病院に連れて来た時と同じようにバスタオルに小町をくるみ、私は人目も気にせず泣きながら、小町には泣き笑いの顔を見せながら帰ってきました。
ソファに寝かせた小町に、ちょっとだけでもゴハン食べようねとスプーンでキャットフードをあげると少しだけ食べてくれました。
病院では何も食べようとはしなかったというのに。
しばらくして、小町が鳴くのでどうしたの?と足の方を見ると、バスタオルにおもらしをしていました。
こんな体になってもそんな事を気にするなんて。
バカね、小町。そんな事で怒るわけないでしょ?
虚ろな目、時々少しだけ動く耳、呼吸する度に上下するお腹。
小町が生きている証拠は、これだけでした。
それでも名前を呼ぶと動かない体で必死になって私の許に来ようとするのです。
大丈夫。どこにも行かないよ。
小町に頬を寄せ、腕を回してあげる事しか私にできる事はありませんでした。
もう何もいらない。どんな事だってする。だから、小町を・・・・
泣き顔を見せたら小町が心配する、不安になる、と我慢しても涙は止まりませんでした。
小町には、私の喜怒哀楽がわかっているようでしたから、とにかく笑っていなきゃとがんばってはいたのですが。
日付が変わりしばらくすると友達から電話があり、友達には申し訳なかったけれど上の空で話を聞き、小町の頭や背中をなでていました。
短い電話が終わり、受話器を戻して小町に向き直ると何か様子が変でした。
お腹は上下に動いておらず、顔をのぞき込むと開いた目いっぱいに瞳孔が広がっていました。
私が小町から目を離したのは、ほんの少しの時間。
そのほんの少しの時間は、現在進行形からすべてを過去進行形に変えてしまった大きな時間でした。
ここで私と小町の時間は終わりました。
たった4,5ヶ月だったけれど、小町との時間は今でも私の中で愛しく柔らかく輝いています。

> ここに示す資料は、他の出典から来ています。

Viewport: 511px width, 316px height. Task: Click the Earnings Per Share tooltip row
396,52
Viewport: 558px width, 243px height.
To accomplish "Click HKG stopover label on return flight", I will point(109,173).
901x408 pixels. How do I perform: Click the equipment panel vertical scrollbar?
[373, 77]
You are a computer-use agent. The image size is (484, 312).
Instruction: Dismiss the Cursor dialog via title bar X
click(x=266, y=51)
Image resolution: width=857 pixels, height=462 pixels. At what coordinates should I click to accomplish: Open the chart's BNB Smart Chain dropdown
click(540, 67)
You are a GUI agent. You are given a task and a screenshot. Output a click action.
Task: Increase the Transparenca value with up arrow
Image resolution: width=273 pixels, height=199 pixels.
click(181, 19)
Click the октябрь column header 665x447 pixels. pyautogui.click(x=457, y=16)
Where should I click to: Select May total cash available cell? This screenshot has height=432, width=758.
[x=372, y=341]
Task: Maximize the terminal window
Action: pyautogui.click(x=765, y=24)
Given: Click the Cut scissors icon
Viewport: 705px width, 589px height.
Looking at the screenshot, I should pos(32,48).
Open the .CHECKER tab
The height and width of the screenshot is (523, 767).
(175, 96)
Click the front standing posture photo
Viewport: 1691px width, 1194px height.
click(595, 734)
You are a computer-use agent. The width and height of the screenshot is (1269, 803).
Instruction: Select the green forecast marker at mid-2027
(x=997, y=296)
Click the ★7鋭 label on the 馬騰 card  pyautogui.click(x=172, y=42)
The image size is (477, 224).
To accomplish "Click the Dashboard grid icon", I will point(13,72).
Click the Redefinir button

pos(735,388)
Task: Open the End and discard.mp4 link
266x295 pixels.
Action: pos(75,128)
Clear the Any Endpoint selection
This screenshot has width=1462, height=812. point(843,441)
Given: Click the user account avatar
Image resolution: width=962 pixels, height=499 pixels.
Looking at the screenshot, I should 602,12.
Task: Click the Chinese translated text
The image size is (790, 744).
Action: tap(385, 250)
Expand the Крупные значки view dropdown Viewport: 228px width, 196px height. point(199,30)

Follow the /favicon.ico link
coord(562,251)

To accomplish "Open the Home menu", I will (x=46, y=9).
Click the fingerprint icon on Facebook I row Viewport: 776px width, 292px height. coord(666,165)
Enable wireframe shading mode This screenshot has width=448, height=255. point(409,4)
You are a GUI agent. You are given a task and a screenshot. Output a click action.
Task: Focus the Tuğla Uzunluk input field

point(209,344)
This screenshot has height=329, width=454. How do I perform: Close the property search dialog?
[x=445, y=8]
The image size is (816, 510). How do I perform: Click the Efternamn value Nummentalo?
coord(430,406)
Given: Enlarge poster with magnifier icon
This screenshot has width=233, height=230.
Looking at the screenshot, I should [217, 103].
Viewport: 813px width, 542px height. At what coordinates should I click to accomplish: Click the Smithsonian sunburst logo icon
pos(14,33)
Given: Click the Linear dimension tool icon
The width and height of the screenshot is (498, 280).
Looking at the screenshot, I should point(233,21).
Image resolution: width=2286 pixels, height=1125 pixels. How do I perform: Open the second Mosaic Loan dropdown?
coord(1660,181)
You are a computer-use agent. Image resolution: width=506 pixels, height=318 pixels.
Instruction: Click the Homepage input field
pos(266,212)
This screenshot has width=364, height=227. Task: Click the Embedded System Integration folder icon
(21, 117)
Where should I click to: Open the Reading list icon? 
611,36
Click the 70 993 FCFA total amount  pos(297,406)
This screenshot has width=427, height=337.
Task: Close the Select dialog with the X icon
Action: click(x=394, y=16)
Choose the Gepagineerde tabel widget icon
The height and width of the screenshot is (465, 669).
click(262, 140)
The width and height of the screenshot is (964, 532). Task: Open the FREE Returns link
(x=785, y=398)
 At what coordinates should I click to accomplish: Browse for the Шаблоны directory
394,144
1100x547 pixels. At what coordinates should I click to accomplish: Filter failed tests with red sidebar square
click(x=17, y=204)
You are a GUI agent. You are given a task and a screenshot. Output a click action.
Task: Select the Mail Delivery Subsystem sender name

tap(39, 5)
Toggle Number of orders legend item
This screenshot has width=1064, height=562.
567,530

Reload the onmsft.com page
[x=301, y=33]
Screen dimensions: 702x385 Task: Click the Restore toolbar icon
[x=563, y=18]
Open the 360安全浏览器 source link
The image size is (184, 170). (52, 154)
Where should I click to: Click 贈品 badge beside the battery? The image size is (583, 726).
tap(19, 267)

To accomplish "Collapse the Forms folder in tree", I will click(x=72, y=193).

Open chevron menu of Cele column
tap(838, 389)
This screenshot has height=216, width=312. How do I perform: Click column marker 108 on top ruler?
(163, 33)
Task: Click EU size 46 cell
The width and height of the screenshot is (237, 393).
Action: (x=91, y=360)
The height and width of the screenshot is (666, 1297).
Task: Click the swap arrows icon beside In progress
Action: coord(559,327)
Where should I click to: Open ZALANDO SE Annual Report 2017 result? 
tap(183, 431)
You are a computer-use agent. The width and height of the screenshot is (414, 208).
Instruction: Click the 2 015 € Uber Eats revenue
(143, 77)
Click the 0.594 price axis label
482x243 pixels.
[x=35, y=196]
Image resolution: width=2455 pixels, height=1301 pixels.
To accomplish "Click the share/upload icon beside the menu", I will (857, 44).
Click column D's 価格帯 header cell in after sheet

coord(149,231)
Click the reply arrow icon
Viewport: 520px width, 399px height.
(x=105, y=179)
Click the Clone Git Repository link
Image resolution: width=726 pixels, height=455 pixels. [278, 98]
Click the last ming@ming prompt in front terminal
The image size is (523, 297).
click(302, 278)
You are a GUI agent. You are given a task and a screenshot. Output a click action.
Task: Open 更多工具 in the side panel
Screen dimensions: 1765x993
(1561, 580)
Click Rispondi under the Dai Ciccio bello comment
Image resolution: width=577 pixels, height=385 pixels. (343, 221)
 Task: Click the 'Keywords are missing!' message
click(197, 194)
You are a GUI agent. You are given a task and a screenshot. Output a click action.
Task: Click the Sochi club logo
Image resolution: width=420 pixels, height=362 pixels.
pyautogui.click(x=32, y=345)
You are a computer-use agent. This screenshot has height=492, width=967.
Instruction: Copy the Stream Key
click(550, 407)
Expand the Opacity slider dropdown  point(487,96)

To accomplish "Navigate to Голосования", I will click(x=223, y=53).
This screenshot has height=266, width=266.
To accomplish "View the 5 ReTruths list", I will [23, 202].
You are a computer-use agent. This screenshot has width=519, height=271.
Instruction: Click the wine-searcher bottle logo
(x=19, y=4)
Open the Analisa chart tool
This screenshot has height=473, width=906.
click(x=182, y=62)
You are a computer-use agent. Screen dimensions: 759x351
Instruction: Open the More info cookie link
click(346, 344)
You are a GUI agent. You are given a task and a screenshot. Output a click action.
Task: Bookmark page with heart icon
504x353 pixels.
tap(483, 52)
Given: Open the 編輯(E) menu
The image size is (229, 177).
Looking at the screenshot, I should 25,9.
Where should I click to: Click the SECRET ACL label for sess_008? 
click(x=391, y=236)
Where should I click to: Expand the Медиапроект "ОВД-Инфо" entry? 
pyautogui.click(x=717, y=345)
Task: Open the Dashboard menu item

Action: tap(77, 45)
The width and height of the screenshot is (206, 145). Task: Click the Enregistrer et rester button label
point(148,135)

こうなってしまう事が避けられない事だったとしても、私はもっと早く真剣に気付くべきでした。
責任の半分は私にあるのだと思います。
感傷的になって自分を責めているのではなく、責められるべき事実だと思っています。
ごめんね ありがとう、という気持ちに終わりはないけれど、許してね、なんて都合のいい事は言いません。
私にできる事は小町との最後の約束を守る事だけです。
必ず小町を探すから
どんな事をしてでも小町を見つけるから、私がそっちに行くまでお友達と仲良く遊んでいてください。
だから・・・私の事、忘れないでね。
大好きな小町へ
PS その翌年の5月に捨てられっ子だった小春を連れて帰ったのは、ただの偶然なのかな?
*このページの仔猫は素材屋さんからお借りした物で、小町ではありません。
小町はアメショのハーフで、縞模様も薄く少ないキレイな子でした。
あの子もこんな風によく窓から外を見ていたものです。